1. Gen David H. Berger, USMC, Force Design 2030 Annual Update (Washington, DC: Headquarters U.S. Marine Corps, May 2022), 15.
2. Gen. David H. Berger, USMC, Commandant’s Planning Guidance: 38th Commandant of the Marine Corps (Washington, DC: Headquarters U.S. Marine Corps, July 2019), 10.
3. Marine Corps Warfighting Lab, Science & Technology Division, Logistics Combat Element (LCE) Overview & Portfolio Brief (Quantico, VA: 31 August 2022).
4. Ronald O’Rourke, Navy Light Amphibious Warship (LAW) Program: Background and Issues for Congress (Washington, DC: Congressional Research Service, 26 August 2022), 6.

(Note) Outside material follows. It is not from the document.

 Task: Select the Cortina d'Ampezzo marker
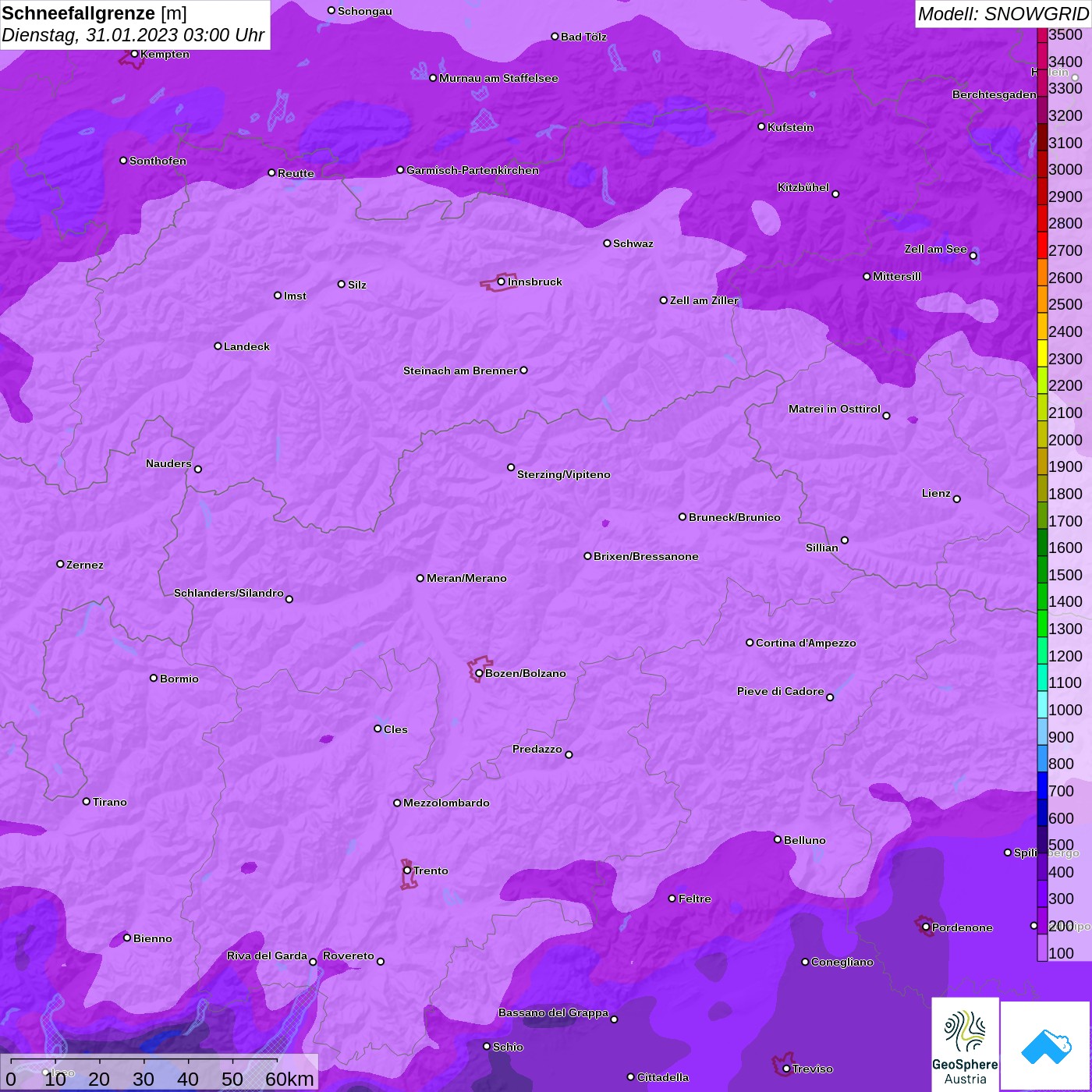(x=750, y=643)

5. Mallory Shelbourne, “Marine Corps, Navy Remain Split Over Design, Number of Future Light Amphibious Warship, Divide Risks Stalling Program,” USNI News, 14 September 2022.
6. U.S. Special Operations Command, 2016 Factbook (USSOCOM Public Affairs, 2015), 25.
7. “Combatant Craft Medium (CCM) Mk1,” AmericanSpecialOps.com.
8. “Combatant Craft Medium (CCM) Mk1.”
9. CAPT Christopher F. Hill and CDR Timothy F. Shanley, USN, “Amphibious Black: Guerrilla Warfighting in the Maritime Domain,” U.S. Naval Institute Proceedings 148, no. 4 (April 2022).
10. Hill and Shanley, “Amphibious Black.”
11. CAPT Matthew Galadyk, USMC, “Small Boats, Big Mission,” U.S. Naval Institute Proceedings 146, no. 6 (June 2020).